Entries for locating text and items
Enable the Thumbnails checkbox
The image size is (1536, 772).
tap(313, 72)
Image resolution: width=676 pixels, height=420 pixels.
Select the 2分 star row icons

- Given exercise: Reproduce all of the entries above word for word, keeping each line as it stands.

- Result below:
Enable the Thumbnails checkbox
The image size is (1536, 772).
tap(313, 72)
Image resolution: width=676 pixels, height=420 pixels.
Select the 2分 star row icons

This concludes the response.